▶ [WHAT YOU NEED TO DO] In the biography of Elliot Richardson, what rank did he hold when he was discharged in 1945?

▶ [SELECTED EXTRACT]
=== Section Start ===

Elliot Lee Richardson was born in Boston, Massachusetts on July 20, 1920. His mother was Clara Lee Richardson (née Shattuck). His father, Edward Peirson Richardson, was a physician and professor at Harvard Medical School and member of a leading Boston Brahmin family in the city's medical community, including his father, surgeon Maurice Howe Richardson, and brother, naturalist and author Wyman Richardson. In addition to his father, both of Richardson's grandfathers, three uncles, and two of his brothers were physicians at Harvard Medical and Massachusetts General Hospital.

Richardson attended the Park School in Brookline and Milton Academy in Milton, both in Massachusetts. He then obtained his A.B. degree in philosophy from Harvard College, where he resided in Winthrop House, graduated cum laude in 1941, and was an editor of the Harvard Lampoon.

===World War II service===
In 1942, following the U.S. entry into World War II, Richardson enlisted as a combat medic in the U.S. 4th Infantry Division. He participated in the June 6, 1944, Normandy Invasion as a platoon leader, where he crossed a minefield to rescue a fellow officer whose foot was blown off. He was among the first troops to come up Causeway No. 2 from Utah Beach, which had been under fire from German artillery at Brécourt Manor. He was among the many who noticed the guns ceasing their firing after (unbeknownst to him) paratroopers of the 101st under Lieutenant Richard Winters had knocked them out. After Stephen Ambrose's book Band of Brothers was published, Richardson wrote to Winters and thanked him.

He continued to serve in the 4th Infantry Division throughout the European campaign and received the Bronze Star Medal and Purple Heart with oak leaf cluster. He was discharged in 1945 with the rank of first lieutenant.

===Legal career===
Following his discharge, Richardson enrolled at Harvard Law School. In choosing law over medicine, Richardson would later reflect, "I was not sorry to pass up medicine as a career. It seemed too much like a book I had read before." While at Harvard, he served as president of the Harvard Law Review.

=== Section End ===

(Source data)
=== Section Start ===

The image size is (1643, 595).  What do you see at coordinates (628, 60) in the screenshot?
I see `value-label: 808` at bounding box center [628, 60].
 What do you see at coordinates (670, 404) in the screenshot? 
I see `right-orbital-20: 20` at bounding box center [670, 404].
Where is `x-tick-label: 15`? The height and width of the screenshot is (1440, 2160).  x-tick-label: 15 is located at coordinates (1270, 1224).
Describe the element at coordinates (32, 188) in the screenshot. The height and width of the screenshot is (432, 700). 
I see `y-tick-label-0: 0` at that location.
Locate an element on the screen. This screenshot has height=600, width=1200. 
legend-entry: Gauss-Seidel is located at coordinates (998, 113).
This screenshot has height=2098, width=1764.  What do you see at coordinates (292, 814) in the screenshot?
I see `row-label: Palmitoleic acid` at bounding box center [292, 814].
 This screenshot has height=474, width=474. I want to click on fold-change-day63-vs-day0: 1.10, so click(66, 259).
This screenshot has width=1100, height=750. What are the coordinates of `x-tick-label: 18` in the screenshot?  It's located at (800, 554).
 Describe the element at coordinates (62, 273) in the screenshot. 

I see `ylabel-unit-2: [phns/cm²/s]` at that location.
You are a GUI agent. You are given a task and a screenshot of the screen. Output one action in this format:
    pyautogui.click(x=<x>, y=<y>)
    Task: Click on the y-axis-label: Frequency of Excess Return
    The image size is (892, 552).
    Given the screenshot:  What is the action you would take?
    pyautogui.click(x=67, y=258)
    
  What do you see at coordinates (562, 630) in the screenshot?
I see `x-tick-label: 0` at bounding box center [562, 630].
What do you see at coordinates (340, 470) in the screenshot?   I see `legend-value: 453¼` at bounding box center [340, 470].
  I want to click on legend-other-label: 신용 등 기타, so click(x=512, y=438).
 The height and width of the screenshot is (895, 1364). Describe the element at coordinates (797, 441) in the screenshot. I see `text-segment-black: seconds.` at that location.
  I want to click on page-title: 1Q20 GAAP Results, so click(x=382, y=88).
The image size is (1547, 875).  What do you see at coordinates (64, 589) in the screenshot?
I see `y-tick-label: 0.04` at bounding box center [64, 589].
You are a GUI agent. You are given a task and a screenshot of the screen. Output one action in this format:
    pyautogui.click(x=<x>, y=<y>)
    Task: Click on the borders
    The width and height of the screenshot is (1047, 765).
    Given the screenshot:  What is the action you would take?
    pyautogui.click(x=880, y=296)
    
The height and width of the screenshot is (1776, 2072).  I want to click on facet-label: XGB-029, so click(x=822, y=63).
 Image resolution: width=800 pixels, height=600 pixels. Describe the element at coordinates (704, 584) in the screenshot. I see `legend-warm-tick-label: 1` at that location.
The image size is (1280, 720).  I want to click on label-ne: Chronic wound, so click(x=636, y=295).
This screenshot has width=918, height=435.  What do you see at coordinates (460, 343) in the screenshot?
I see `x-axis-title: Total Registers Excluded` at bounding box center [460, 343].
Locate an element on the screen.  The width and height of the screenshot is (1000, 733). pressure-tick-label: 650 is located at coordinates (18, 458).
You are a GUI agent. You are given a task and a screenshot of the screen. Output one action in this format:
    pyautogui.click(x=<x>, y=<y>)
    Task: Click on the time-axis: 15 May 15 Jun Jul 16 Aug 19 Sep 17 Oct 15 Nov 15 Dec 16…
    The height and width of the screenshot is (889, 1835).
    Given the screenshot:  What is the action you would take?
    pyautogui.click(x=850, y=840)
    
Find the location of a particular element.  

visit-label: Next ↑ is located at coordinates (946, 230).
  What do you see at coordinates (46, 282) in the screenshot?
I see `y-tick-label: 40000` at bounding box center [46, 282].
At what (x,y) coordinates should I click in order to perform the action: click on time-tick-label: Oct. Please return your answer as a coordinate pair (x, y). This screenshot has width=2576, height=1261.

=== Section End ===

▶ [EXERCISE RESPONSE] First lieutenant.